## Qué harás
1. Transcribe del texto sobre el jardinero el fragmento que empieza en "Cercano al medio" y sigue hasta "aporte a ellos.".
2. Resume en dos oraciones el texto sobre el jardinero.

··· Texto proporcionado ···

El jardinero

Cercano al medio día, antes de cerrar para la colación, entraba a la iglesia para pedir el baño. Siempre lo dejaba. La verdad es que los jardineros siempre dejaban el baño hecho un chiquero, pero sabíamos que era parte de eso que debemos dejar que pasara. Era nuestro aporte a ellos.

Este era coterráneo. Luego de acicalarse un poco y refrescarse del sol inclemente del verano, se sentaba a hacer la llamada de siempre… conversaba por videollamada con su esposa en Venezuela, conversaba con sus hijos, les preguntaba cómo les había ido en el colegio, les pedía que hicieran sus tareas y chequeaba con su esposa cómo se portaban los niños y les aconsejaba.

··· Listado proporcionado ···

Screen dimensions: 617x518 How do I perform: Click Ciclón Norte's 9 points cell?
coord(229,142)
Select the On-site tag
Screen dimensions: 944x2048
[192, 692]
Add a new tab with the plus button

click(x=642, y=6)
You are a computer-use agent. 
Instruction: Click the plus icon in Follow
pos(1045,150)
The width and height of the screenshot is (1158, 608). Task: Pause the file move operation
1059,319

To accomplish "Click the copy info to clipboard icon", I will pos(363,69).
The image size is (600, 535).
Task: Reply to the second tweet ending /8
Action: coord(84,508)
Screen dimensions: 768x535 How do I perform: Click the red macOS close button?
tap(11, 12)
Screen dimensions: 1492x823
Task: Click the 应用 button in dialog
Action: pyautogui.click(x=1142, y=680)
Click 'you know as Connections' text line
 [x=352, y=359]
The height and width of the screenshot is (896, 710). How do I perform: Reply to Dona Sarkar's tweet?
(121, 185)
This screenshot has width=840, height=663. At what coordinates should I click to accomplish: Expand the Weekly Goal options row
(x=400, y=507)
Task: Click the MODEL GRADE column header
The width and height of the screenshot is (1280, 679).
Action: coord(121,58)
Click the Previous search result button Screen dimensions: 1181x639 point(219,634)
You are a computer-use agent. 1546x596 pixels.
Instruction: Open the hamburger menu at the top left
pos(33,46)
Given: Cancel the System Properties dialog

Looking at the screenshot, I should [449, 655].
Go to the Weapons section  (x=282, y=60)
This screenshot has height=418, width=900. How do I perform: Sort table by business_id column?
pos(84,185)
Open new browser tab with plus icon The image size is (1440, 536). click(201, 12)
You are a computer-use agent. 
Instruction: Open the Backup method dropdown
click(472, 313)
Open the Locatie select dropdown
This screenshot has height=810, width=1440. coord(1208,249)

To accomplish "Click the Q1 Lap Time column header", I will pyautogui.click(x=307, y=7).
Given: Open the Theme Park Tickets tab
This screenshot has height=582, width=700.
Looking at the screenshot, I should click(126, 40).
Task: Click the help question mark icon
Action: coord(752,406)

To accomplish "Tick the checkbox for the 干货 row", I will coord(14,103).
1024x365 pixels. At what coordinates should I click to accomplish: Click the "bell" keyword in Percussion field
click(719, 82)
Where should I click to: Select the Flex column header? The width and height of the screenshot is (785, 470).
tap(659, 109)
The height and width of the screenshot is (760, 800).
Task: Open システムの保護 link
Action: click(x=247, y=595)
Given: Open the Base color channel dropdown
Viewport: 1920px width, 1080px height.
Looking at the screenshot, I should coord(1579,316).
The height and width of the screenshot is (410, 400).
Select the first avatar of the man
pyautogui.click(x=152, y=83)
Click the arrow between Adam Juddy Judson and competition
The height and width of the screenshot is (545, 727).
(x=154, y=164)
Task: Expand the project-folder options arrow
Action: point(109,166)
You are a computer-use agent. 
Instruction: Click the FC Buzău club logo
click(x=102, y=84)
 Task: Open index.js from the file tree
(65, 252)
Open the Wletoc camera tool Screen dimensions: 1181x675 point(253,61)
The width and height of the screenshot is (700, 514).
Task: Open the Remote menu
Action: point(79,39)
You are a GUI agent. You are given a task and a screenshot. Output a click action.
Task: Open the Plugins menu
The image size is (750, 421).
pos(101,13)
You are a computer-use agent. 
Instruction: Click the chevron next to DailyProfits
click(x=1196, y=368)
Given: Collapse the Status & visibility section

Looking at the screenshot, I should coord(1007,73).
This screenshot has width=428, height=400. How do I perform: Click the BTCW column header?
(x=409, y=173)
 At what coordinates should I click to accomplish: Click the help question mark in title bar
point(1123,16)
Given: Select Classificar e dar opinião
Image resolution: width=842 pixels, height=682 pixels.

···

## Respuestas
1.
Cercano al medio día, antes de cerrar para la colación, entraba a la iglesia para pedir el baño. Siempre lo dejaba. La verdad es que los jardineros siempre dejaban el baño hecho un chiquero, pero sabíamos que era parte de eso que debemos dejar que pasara. Era nuestro aporte a ellos.

2. Cerca del mediodía, antes del cierre para la colación, un jardinero coterráneo entraba a la iglesia a pedir el baño, y siempre se le permitía aunque los jardineros solían dejarlo muy sucio, algo que se aceptaba como un aporte hacia ellos. Después de asearse y refrescarse del sol del verano, hacía su habitual videollamada con su esposa, que estaba en Venezuela, y con sus hijos, a quienes preguntaba por el colegio, pedía que hicieran sus tareas y aconsejaba.